Author Contributions Statement
All authors contributed to the design and implementation of the research, to the analysis of the Results, and to the writing of the manuscript.
Ethics Approval and Consent to Participate
The protocol for this research project has been approved by a suitably constituted Ethics Committee of the institution and it conforms to the provisions of the Declaration of Helsinki. Committee of The Feinstein Institutes for Medical Research, Approval No.
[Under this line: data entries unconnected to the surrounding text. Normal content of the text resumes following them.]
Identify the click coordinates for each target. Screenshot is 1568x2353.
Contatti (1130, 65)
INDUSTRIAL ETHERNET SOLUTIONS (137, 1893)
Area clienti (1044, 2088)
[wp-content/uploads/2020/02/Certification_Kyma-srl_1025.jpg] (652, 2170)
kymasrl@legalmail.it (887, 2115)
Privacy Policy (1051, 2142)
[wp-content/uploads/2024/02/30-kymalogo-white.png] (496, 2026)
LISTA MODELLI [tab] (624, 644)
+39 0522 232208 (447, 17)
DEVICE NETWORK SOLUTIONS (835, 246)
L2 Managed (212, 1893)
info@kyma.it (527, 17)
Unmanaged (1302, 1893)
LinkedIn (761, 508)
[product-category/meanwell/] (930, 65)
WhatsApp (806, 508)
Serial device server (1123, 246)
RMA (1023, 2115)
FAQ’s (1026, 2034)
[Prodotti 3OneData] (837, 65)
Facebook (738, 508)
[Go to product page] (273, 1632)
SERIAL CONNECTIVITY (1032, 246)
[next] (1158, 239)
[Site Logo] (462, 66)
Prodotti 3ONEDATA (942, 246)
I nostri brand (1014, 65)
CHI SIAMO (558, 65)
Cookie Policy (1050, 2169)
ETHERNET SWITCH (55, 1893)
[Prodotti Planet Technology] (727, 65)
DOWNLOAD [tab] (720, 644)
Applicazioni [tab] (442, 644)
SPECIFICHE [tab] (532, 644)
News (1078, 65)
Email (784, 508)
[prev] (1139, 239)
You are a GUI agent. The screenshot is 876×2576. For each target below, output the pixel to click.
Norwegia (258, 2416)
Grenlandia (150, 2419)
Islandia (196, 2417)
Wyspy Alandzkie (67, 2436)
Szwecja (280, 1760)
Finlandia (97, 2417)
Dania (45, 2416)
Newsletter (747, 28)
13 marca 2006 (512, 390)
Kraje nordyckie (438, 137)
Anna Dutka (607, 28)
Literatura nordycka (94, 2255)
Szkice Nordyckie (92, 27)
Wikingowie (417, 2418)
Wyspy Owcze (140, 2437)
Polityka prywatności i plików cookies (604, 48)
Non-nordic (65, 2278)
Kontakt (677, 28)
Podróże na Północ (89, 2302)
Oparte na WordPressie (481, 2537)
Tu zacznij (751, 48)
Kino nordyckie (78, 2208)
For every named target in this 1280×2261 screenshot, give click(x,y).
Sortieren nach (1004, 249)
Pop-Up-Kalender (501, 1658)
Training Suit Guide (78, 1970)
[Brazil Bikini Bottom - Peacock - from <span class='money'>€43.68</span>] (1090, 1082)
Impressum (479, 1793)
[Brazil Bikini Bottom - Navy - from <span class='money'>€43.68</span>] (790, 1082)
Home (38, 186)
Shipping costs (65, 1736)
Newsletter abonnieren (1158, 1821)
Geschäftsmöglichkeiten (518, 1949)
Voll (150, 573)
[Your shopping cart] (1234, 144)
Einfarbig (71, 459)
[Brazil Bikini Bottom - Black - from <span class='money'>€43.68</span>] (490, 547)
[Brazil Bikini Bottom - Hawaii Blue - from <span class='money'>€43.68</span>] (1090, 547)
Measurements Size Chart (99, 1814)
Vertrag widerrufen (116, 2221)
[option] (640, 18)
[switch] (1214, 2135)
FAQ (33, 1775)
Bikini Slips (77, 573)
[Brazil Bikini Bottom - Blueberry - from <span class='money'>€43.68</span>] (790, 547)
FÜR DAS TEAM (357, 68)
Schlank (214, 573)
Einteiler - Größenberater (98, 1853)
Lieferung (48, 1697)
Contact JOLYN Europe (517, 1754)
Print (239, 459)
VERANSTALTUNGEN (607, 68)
IRB# 17-0761. Our study does not have a clinical trial number and consent forms were waived due to study design.
Acknowledgment
The study was performed at Pelvic Rehabilitation Medicine, Atlanta GA, Chicago IL, Dallas TX, Houston TX, Miami FL, West Palm Beach FL, New York City NY, Great Neck NY, Scarsdale NY, Englewood NJ, Florham Park NJ, Troy Michigan, and Bethesda, MD. Patient data was gathered from these clinics.
Funding
This research received no external funding.